Table 1. Comparison of kitchen countertop blender with other process intensifications and conventional processes.

Reactor System	Heat Source	Advantages	Disadvantages/Limitations	Reaction Condition				YGC or XGly (%)	Yield Eff. (g/kJ)	Ref.
				DMC: Gly	CaO load. (wt %)	T (°C)	t (min)
Conventional
Atmospheric pressure reactor	electrical hot plate	-	- Long reaction time and/or high catalyst loading - Low yield efficiency	2 a	1	65	120	YGC = 84.3	0.023	[20]
Atmospheric pressure reactor	electrical hot plate			5	6.1	75	90	YGC = 64.1	0.018	[20]
Autogenously pressure reactor	electrical hot plate			4	5	95	80	XGly = 97.0	0.003	[36]
Atmospheric pressure reactor	electrical hot plate			2.5	4.8	60	120	YGC = 94.0	0.064	This work
Process intensification
Microwave reactor	microwave irradiation	- Improve heat transfer rate - Low energy consumption - Short reaction time	- Inability to penetrate in large reaction volumes [36]	4	5	95 b	15	YGC = 90.1	0.118	[36]
Microwave reactor	microwave irradiation			4	1	< 200 c	0.83	YGC = 92.1	0.125	[36]
Microwave reactor	microwave irradiation			2 a	1	65	5	YGC = 93.4	0.766	[20]
Ultrasonic reactor	ultrasonic irradiation	- Fast heating time - Improve mass transfer	- Difficult for using in Large-scale [39] - High cost ultrasound equipment [21]	3 a	5.4	70	90	YGC = 95.4	n/a	[40]
Batch distillation tower	electric heating mantle	- Stoichiometric feed ratio is possible	- High energy consumption [23] - Benzene as azeotropic agent is needed	1	1.2	85	n/a	YGC = 98.0	n/a	[22]
Reactive and Extractive distillation	electric heating mantle	- When CaO reused, the reduction of catalytic activity is less than the conventional process	- Difficult to control and scale-up	4	3	85	n/a	YGC = 99.0	n/a	[23]
Supercritical tube reactor	electric heating jacket	- Absence catalyst - Simple to separation due to the absence of the catalyst	- Severe operating condition - High cost of operating equipment	10	-	300	15	YGC = 98.0	n/a	[24]
Countertop blender	in situ heat generation	- Intensive mixing, improve mass transfer - No external heat source as in situ heat generation and thus rapid heat transfer rate - Enhance reaction rate	- Balance heat to maintain the desired temperature	2.5	2.4	60	15	YGC = 91.3	2.391	This work

^a The experiment using crude glycerol (glycerol content 71 %w/w). ^b The experiment was investigated under the temperature constant mode (TCM) at 95 °C. ^c The experiment was investigated under the power constant mode (PCM) at 175W.

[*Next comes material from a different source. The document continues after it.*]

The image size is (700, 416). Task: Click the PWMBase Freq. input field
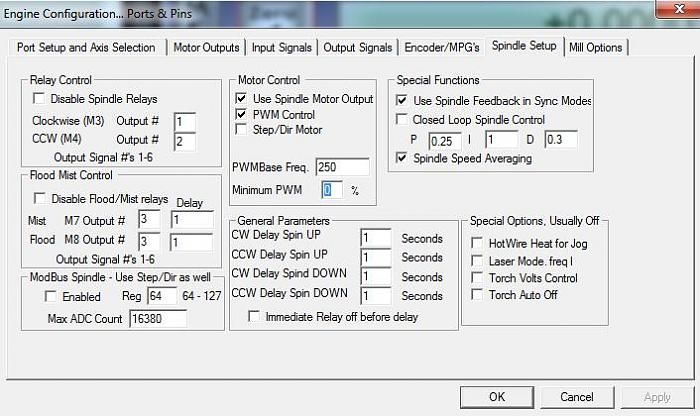342,166
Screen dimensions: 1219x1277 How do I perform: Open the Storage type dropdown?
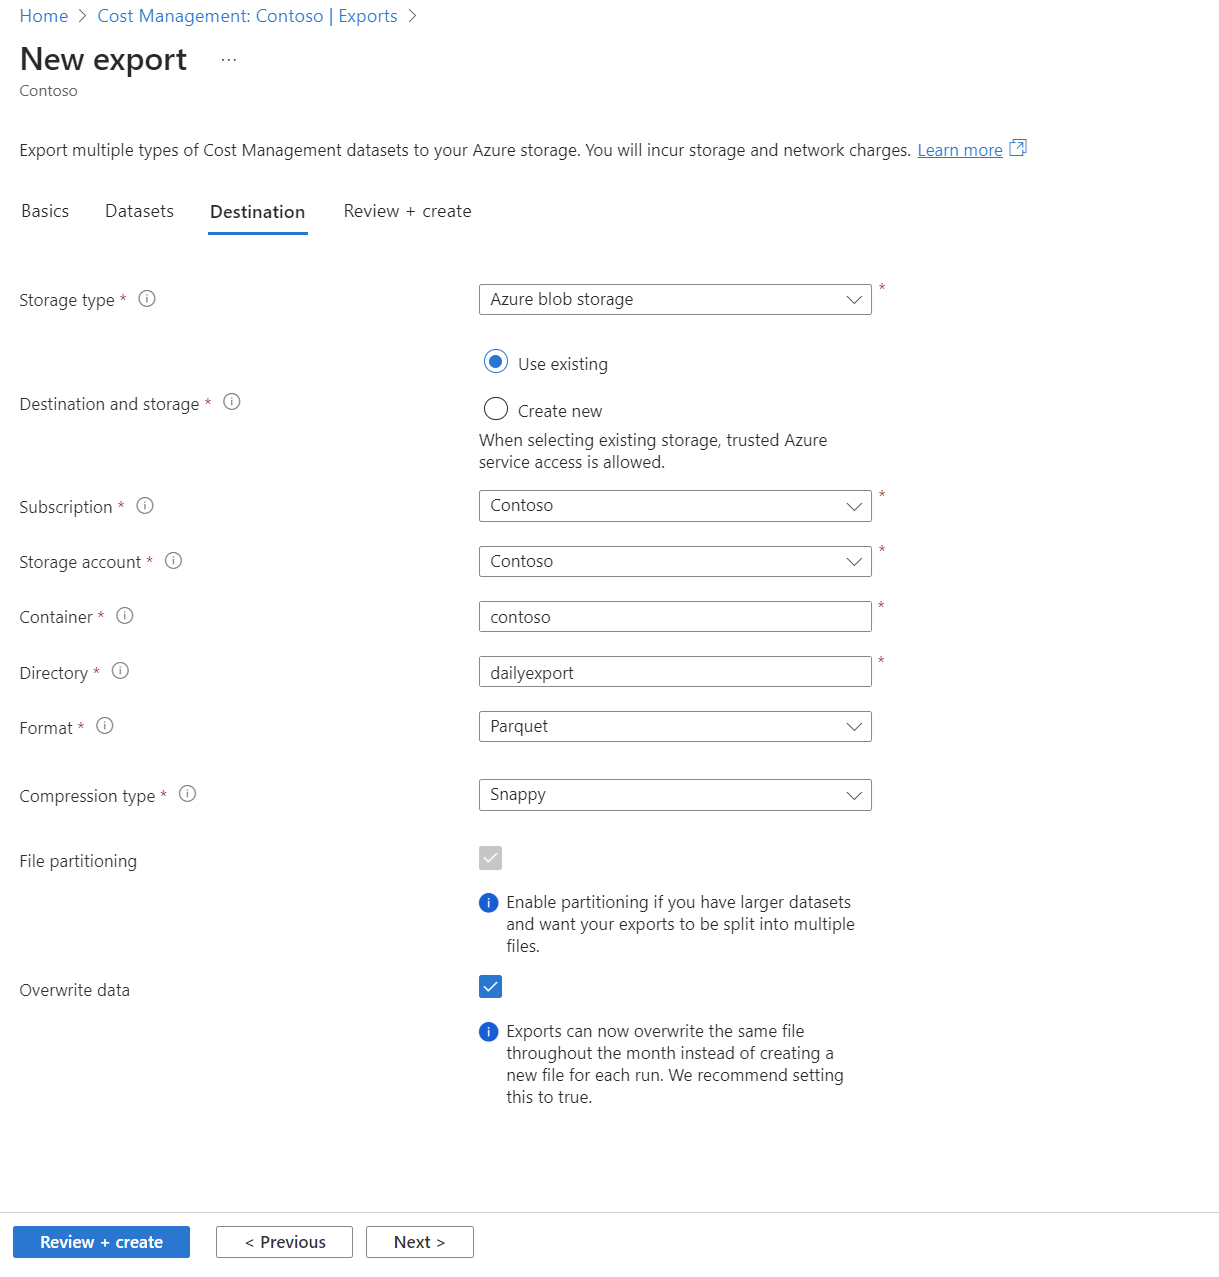click(675, 300)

An alternative intensification process based on the multifunctional reactor is reactive distillation, in which the reaction and distillation are integrated within one unit. As the reaction products can be removed continuously from the reactive section through distillation, high conversion and shift reaction equilibrium can be achieved. Li and Wang [22] used the method of coupling reaction and azeotropic distillation. The impressive results of a high yield of GC (98%) could be obtained under a stoichiometric ratio of DMC to glycerol (1:1). However, the evaporation of the azeotropic agent required consumption energy, and regeneration of the azeotropic agent was difficult due to the azeotrope of the methanol–benzene mixture [23].

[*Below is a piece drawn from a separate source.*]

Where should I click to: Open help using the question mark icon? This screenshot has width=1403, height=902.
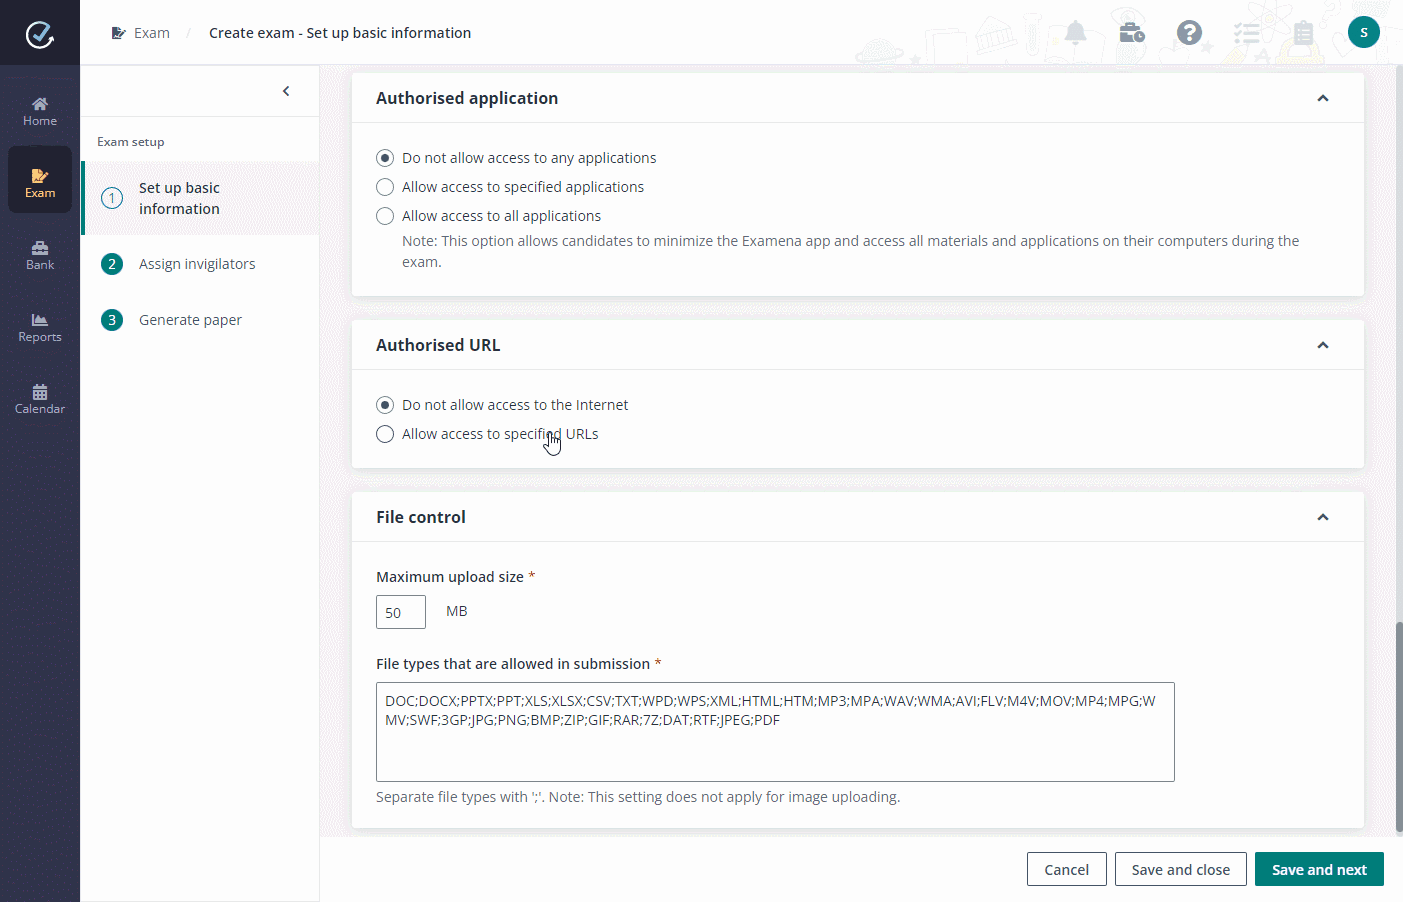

The non-catalytic supercritical dimethyl carbonate technique was performed by Ilham and Saka [24]. They determined a high GC yield of 98% under a reaction temperature of 300 °C, 20–40 MPa, and 15 min of reaction time. Operation under supercritical dimethyl carbonate conditions can decrease the reaction time substantially without the use of catalyst. However, the supercritical dimethyl carbonate condition technique requires high operating conditions, leading to a high cost of experimental equipment for control and safety. Although the yield efficiency could not be calculated, as energy consumption was not reported in the study, it was difficult to expect a high value of yield efficiency under supercritical fluid conditions.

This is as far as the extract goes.